┌──

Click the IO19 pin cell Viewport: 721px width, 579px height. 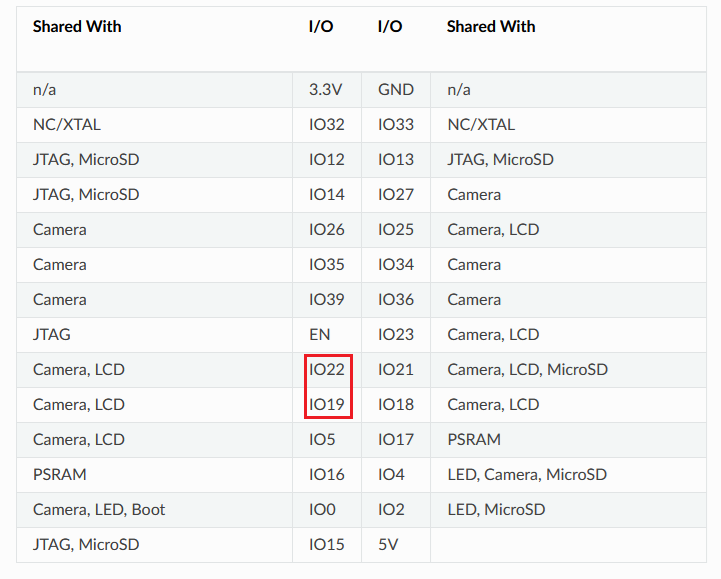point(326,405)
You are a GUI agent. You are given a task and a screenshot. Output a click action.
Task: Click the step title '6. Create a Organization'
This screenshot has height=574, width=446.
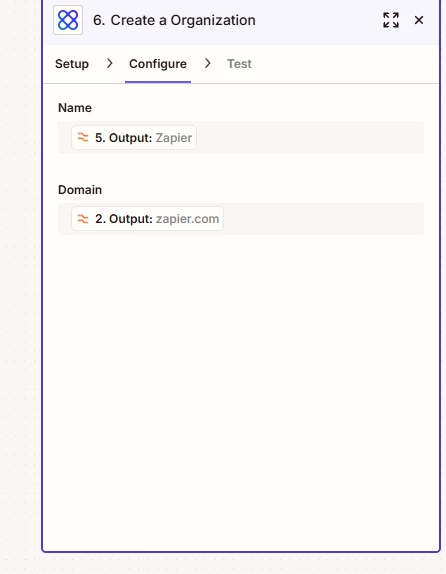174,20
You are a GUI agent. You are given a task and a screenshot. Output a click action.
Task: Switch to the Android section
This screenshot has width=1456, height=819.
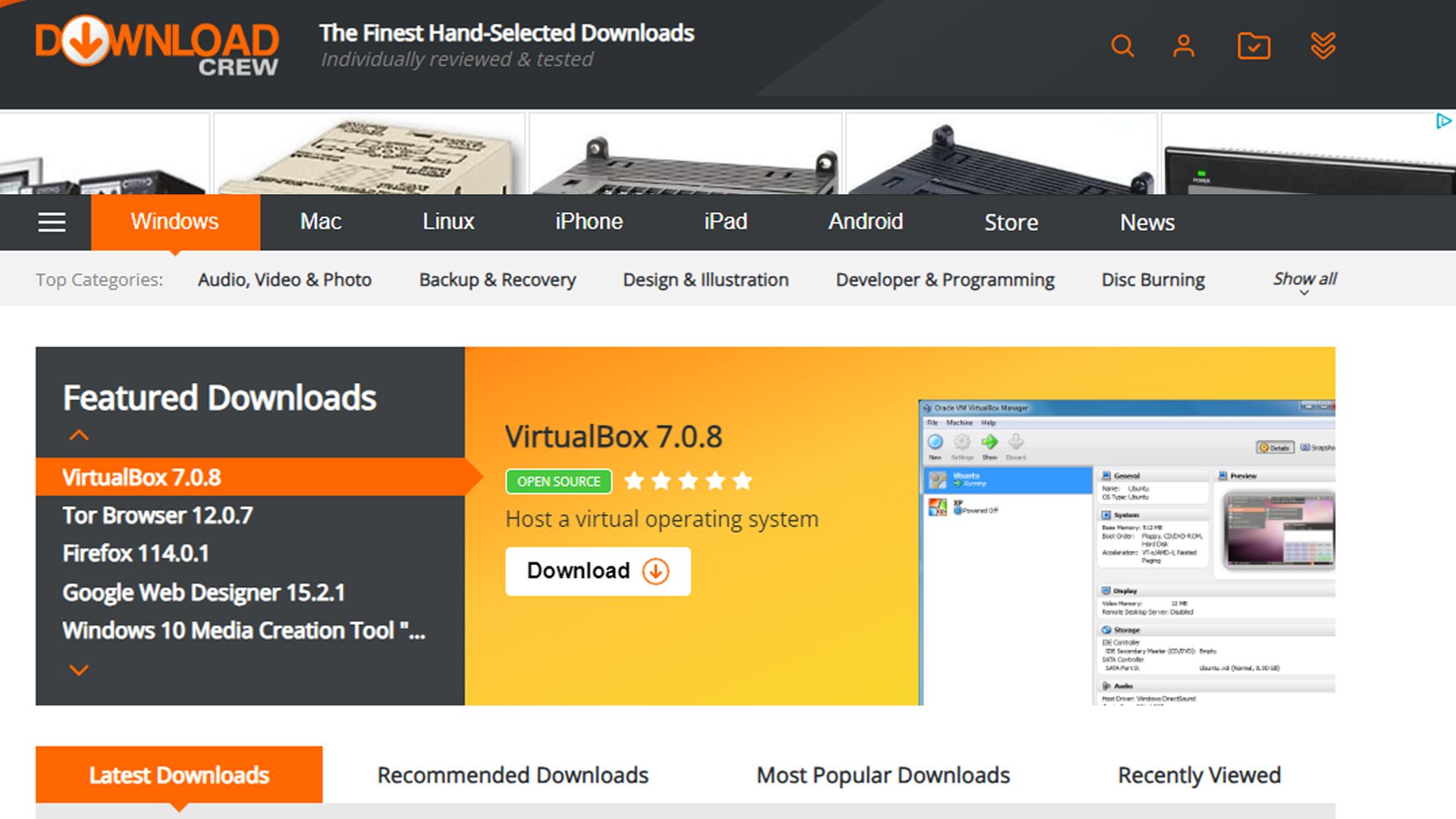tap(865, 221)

└──
┌──

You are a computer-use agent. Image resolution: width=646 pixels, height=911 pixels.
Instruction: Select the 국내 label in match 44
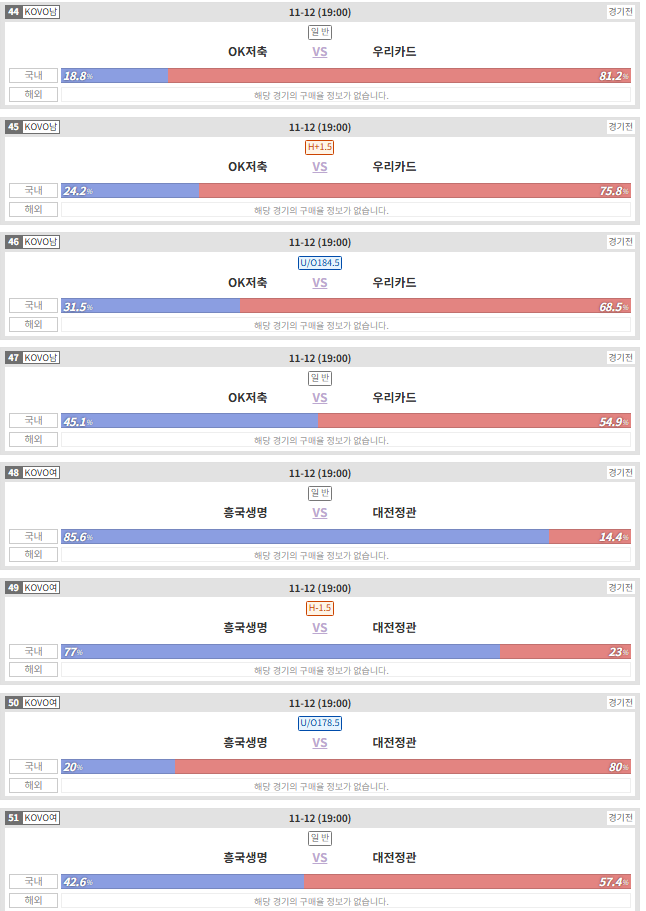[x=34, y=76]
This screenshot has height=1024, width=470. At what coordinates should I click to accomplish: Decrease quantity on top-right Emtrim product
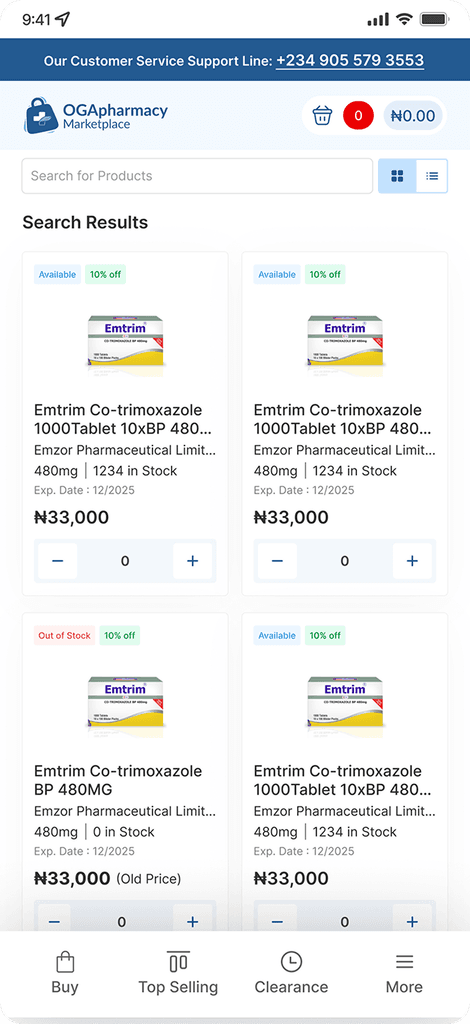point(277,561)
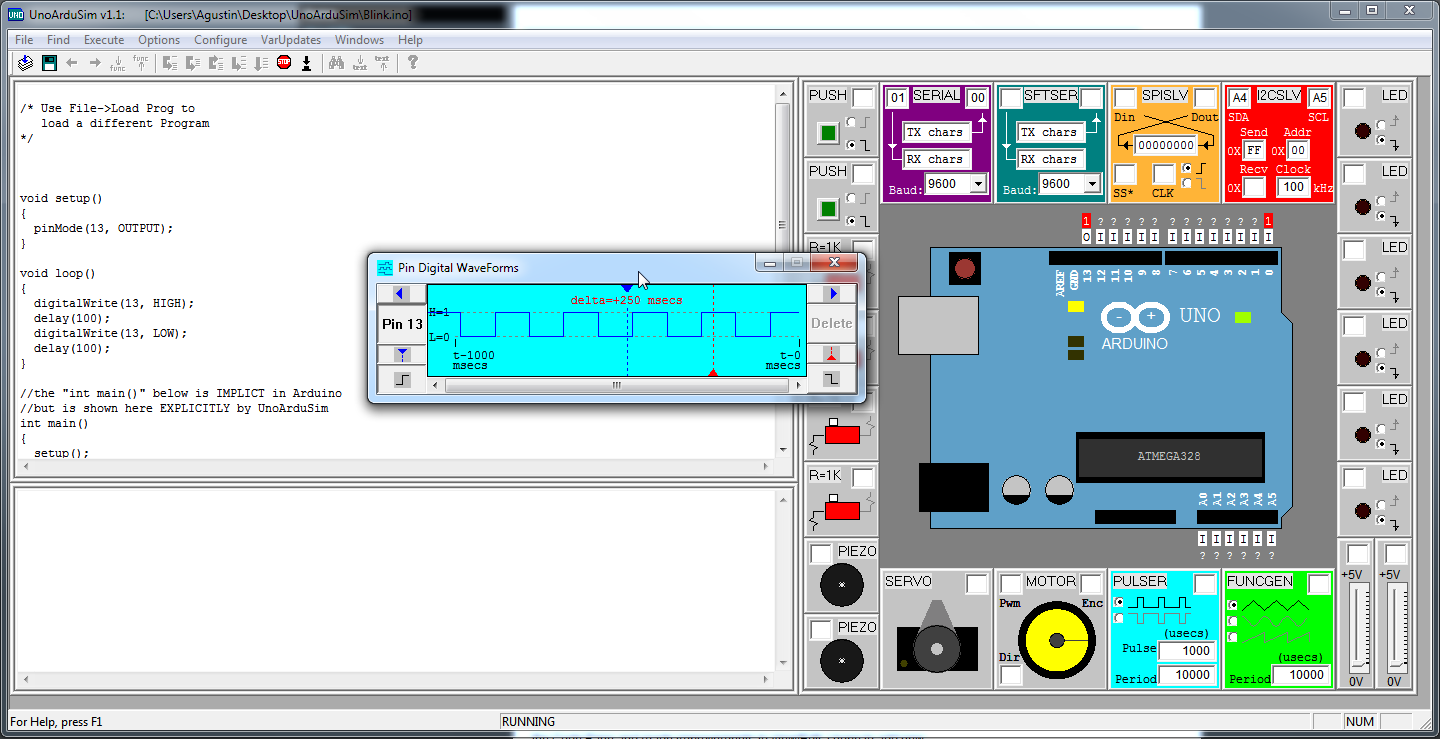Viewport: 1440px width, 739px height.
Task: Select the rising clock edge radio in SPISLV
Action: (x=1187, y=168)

└──
┌──

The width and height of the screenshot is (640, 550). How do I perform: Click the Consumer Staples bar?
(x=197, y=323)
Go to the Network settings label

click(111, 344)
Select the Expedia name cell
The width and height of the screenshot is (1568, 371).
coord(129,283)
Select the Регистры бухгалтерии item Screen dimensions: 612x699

└──

PROBLEM TO SOLVE:
Can you reproduce word for word everything from the line containing "Select the Expedia name cell" down to the line containing "Select the Регистры", including both of those lines?

COMPLETED TASK:
Select the Expedia name cell
The width and height of the screenshot is (1568, 371).
coord(129,283)
Select the Регистры бухгалтерии item Screen dimensions: 612x699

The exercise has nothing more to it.